Ce lundi 10 août, les habitants de Martinique et Guadeloupe ont vu le ciel se voiler d’une brume ocre familière, mais plus épaisse qu’annoncée. Une masse de poussières désertiques, venues du Sahara et du Sahel portées par les alizés, s’est abattue sur les deux îles avec une intensité inhabituelle. Résultat : alerte rouge déclenchée pour pollution aux particules fines PM10, un seuil sanitaire largement dépassé, et des consignes strictes pour les populations fragiles.
À Pointe-à-Pitre, les capteurs de Gwad’Air ont mesuré 110 microgrammes de PM10 par mètre cube entre minuit et 9 heures locales. Un chiffre bien au-delà du seuil d’alerte fixé à 80 microgrammes sur 24 heures. La procédure d’alerte rouge a été activée pour toute la Guadeloupe ce lundi, avec un retour à la normale prévu dès mardi. En Martinique, Madininair a déclenché la même procédure : l’organisme de surveillance de l’air a prévenu que les concentrations pourraient atteindre environ 80 microgrammes par mètre cube sur 24 heures, avec une persistance attendue jusqu’à mercredi.
Pour ceux qui vivent ici, ces épisodes ne sont pas une surprise. Chaque année entre juin et octobre, ces brumes traversent l’Atlantique en haute altitude et viennent dégrader la qualité de l’air aux Antilles. Mais leur densité varie, et celle de ce lundi a pris de court les modèles de prévision. Sur les réseaux sociaux, les témoignages se multiplient : gorge sèche, picotements aux yeux, difficultés respiratoires. Les particules fines PM10 pénètrent profondément dans le système respiratoire, et ce sont les personnes fragiles qui trinquent en premier.
Consignes strictes pour les plus vulnérables
Les préfectures et les organismes de santé ont mis en place un dispositif de protection ciblé.
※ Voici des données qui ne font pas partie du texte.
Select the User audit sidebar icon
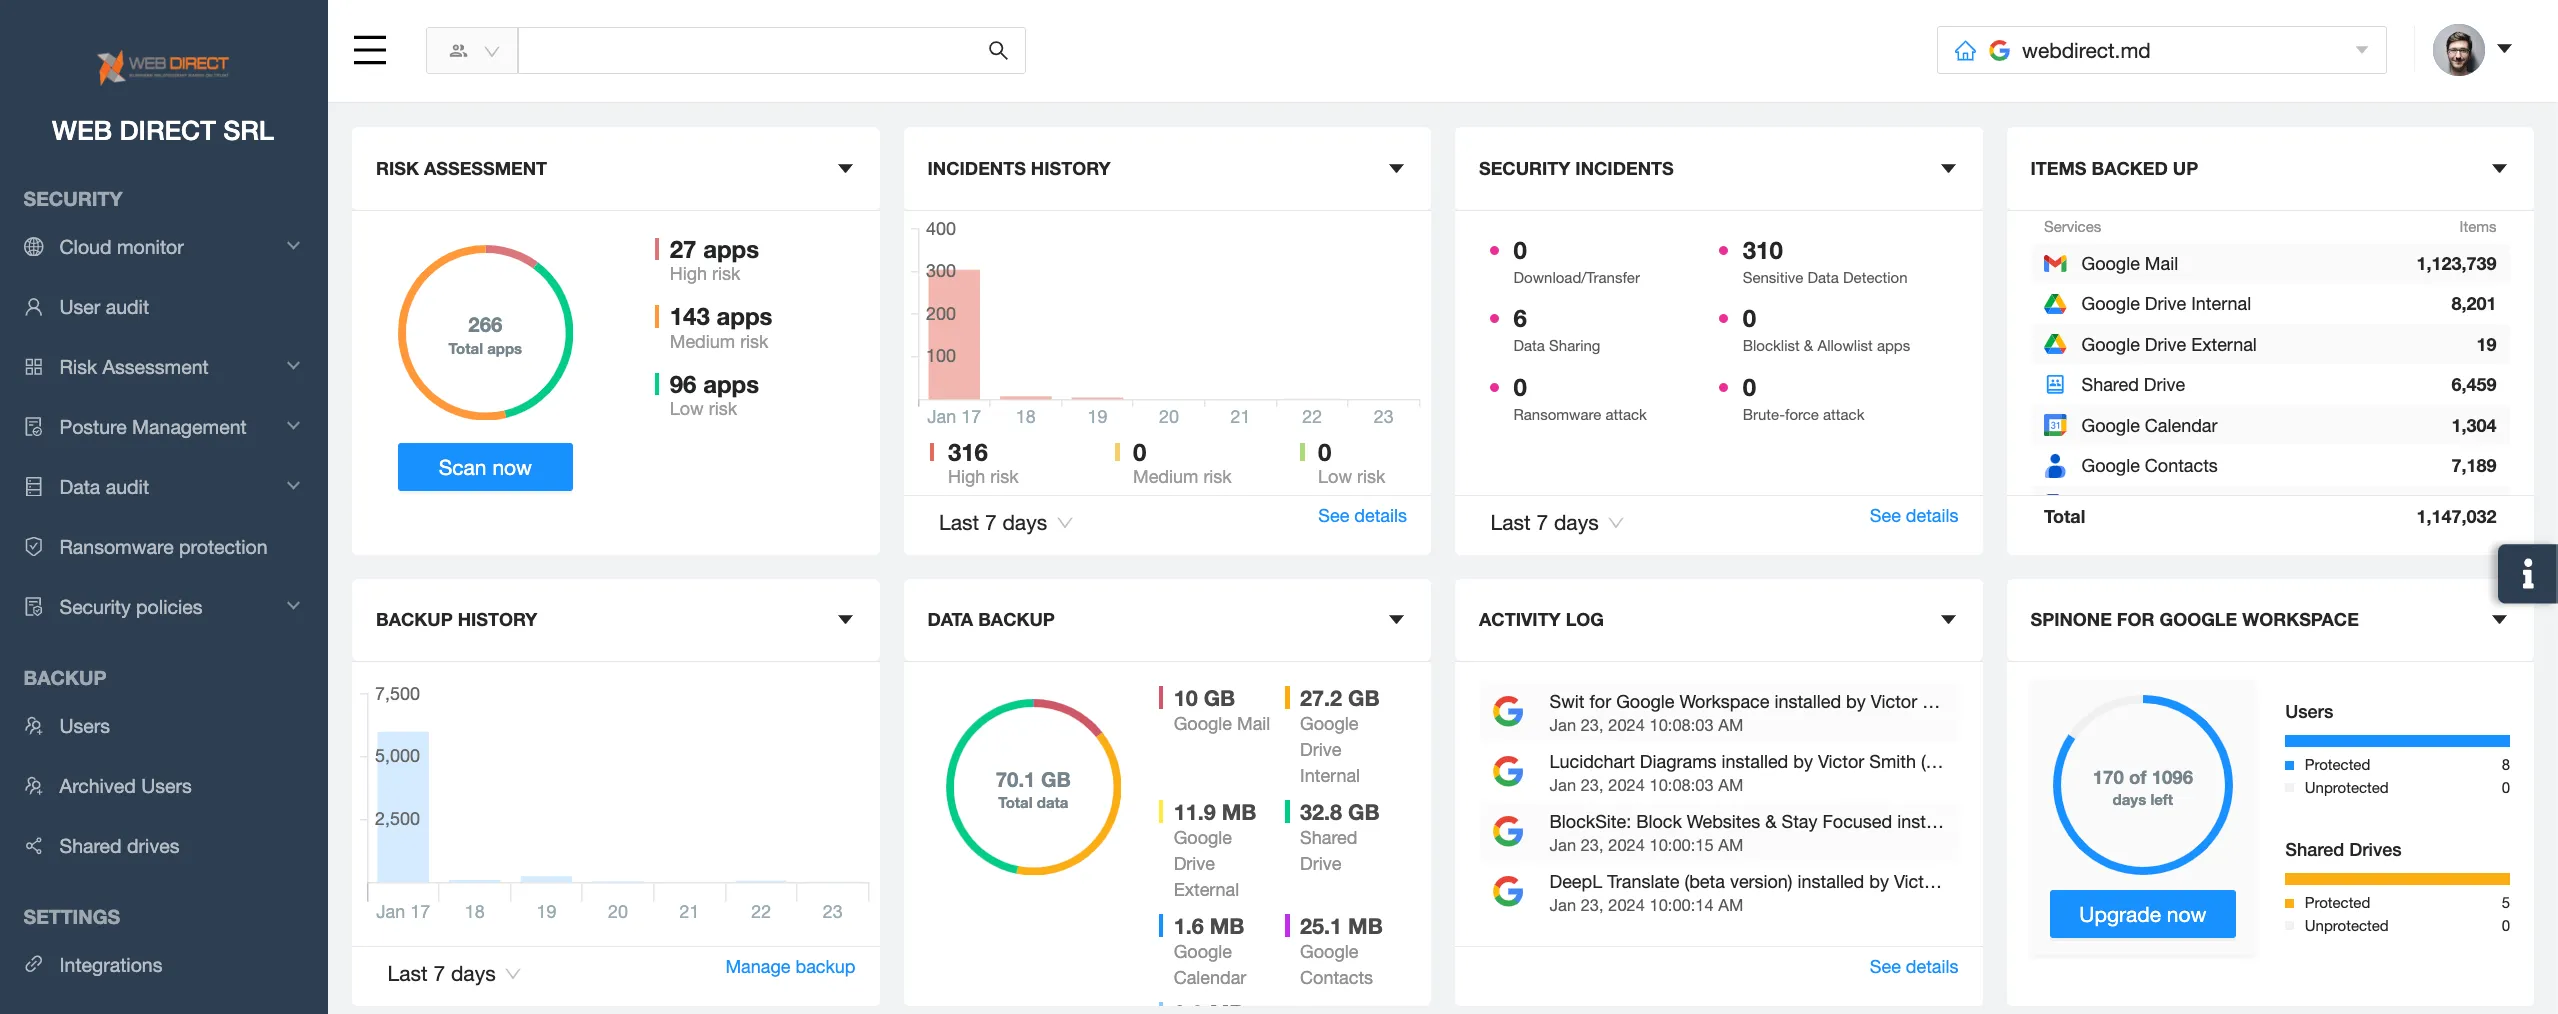The image size is (2558, 1014). [33, 307]
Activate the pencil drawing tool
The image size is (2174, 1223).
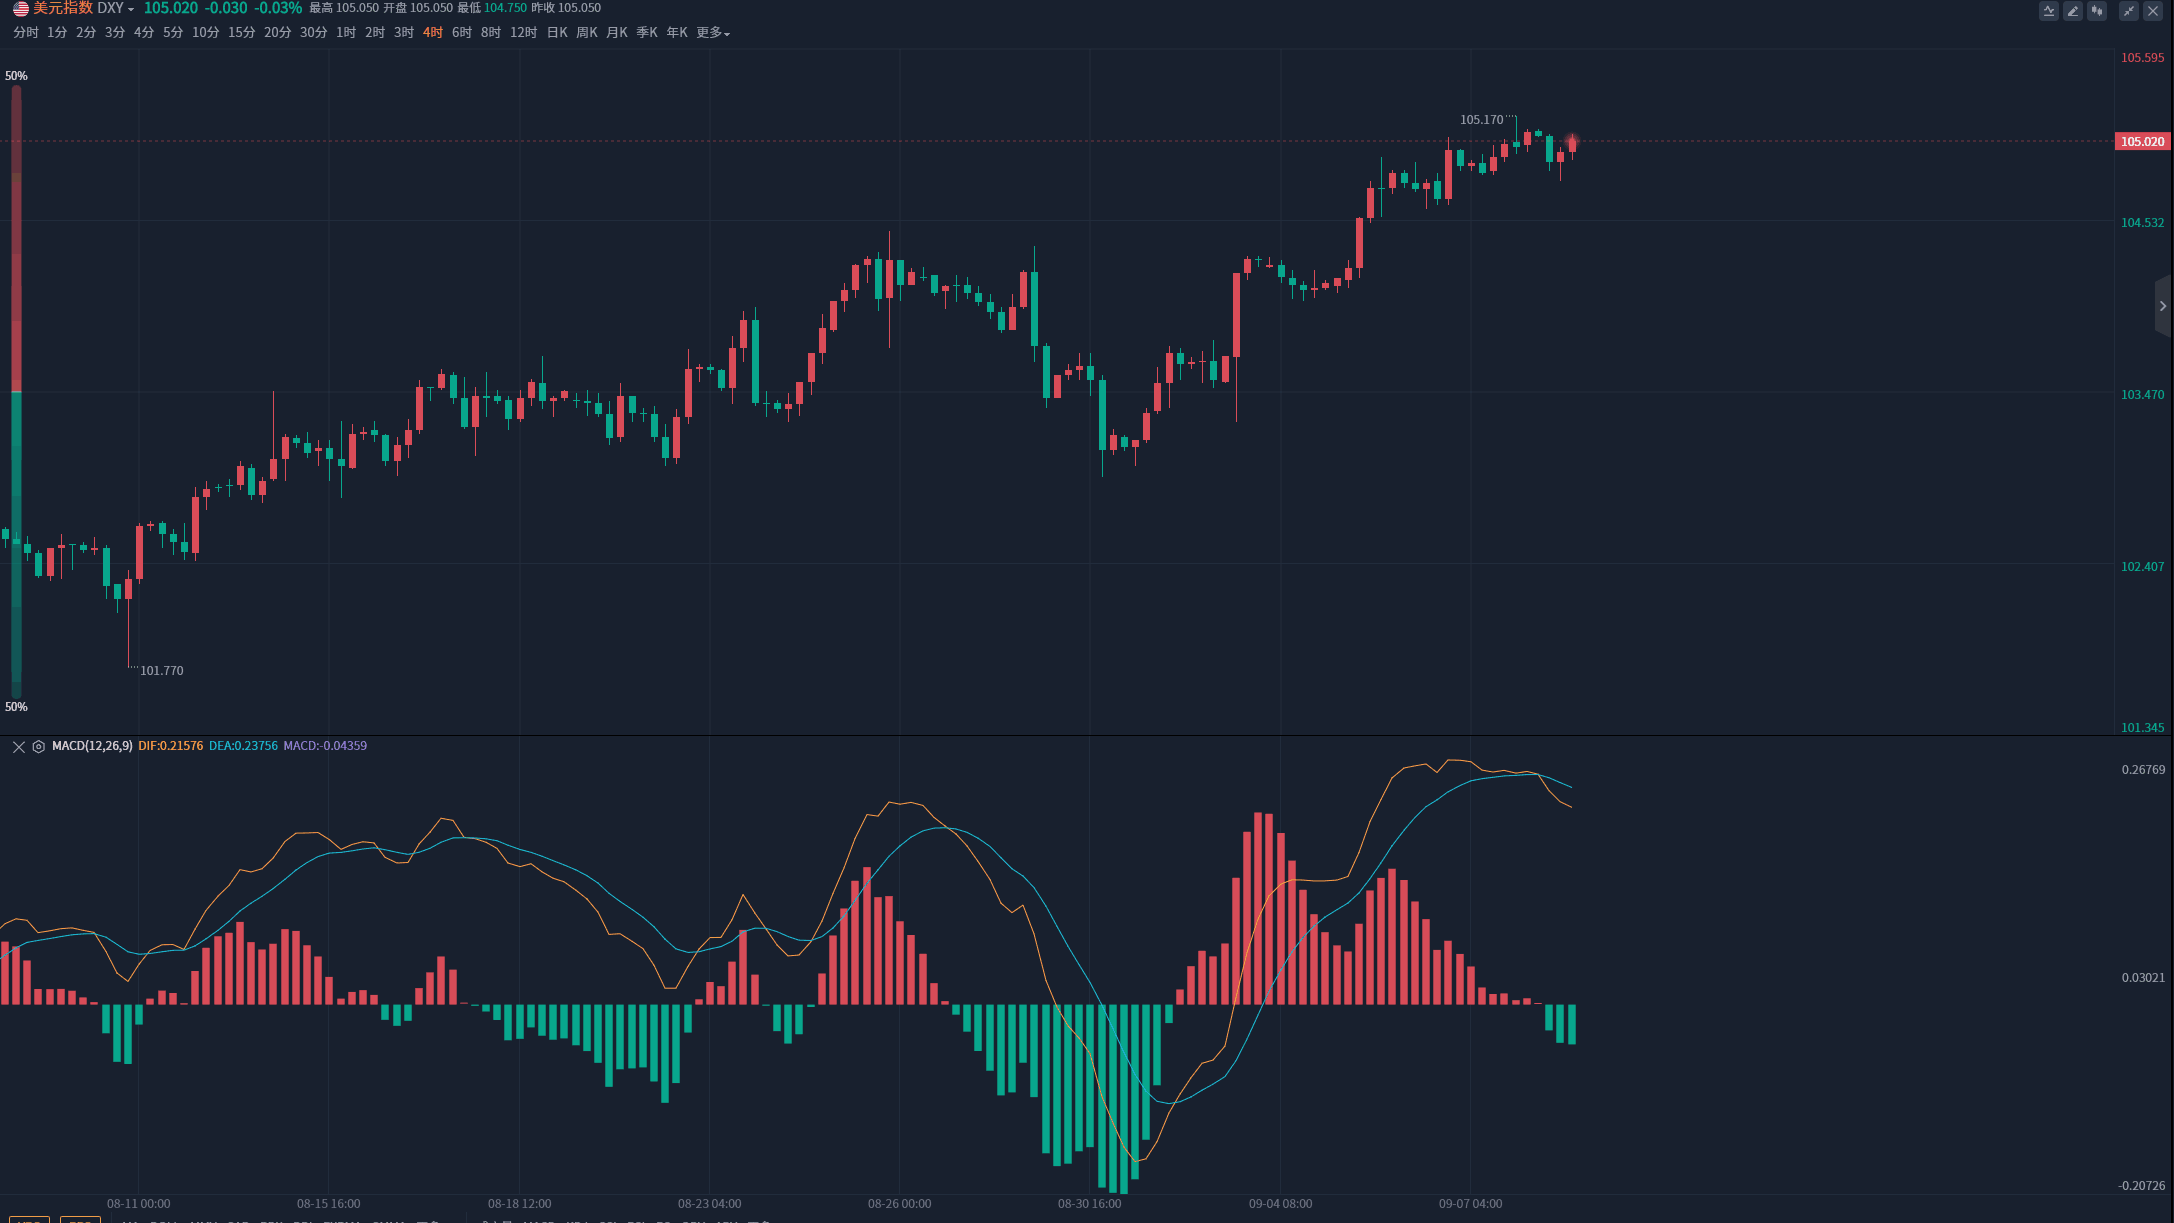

Les femmes enceintes, les jeunes enfants, les personnes âgées et les malades chroniques (asthme, pathologies cardiaques ou respiratoires) sont invités à limiter strictement leurs déplacements routiers et leurs efforts physiques[1]. Les activités sportives des jeunes enfants ont été purement et simplement interdites. Même la population générale est appelée à réduire les activités physiques intenses en plein air, surtout celles qui obligent à respirer par la bouche.
En Martinique, les autorités rappellent également que le brûlage de déchets verts reste interdit, conformément à la réglementation en vigueur. Une mesure de bon sens pour ne pas ajouter de la pollution locale à celle qui arrive du ciel.
Un retour à la normale échelonné
Côté Guadeloupe, l’alerte rouge ne concerne que la journée de lundi. Dès mardi, la brume devrait se dissiper, et la qualité de l’air revenir dans les clous. En Martinique, il faudra patienter un peu plus : l’alerte est maintenue pour ce mardi 11 août, avec une amélioration attendue mercredi[2]. Les habitants connaissent le scénario : c’est le jeu des alizés, de l’altitude et de la météo. On subit, on se protège, on attend que ça passe.
Ces épisodes de brume saharienne sont devenus un rendez-vous annuel pour les Antilles. Mais leur intensité variable rappelle que, même prévisibles, ils ne sont jamais anodins. Ce lundi, le ciel ocre de Fort-de-France et de Pointe-à-Pitre n’était pas qu’un phénomène visuel : c’était un vrai risque sanitaire, pris au sérieux par les autorités et les habitants.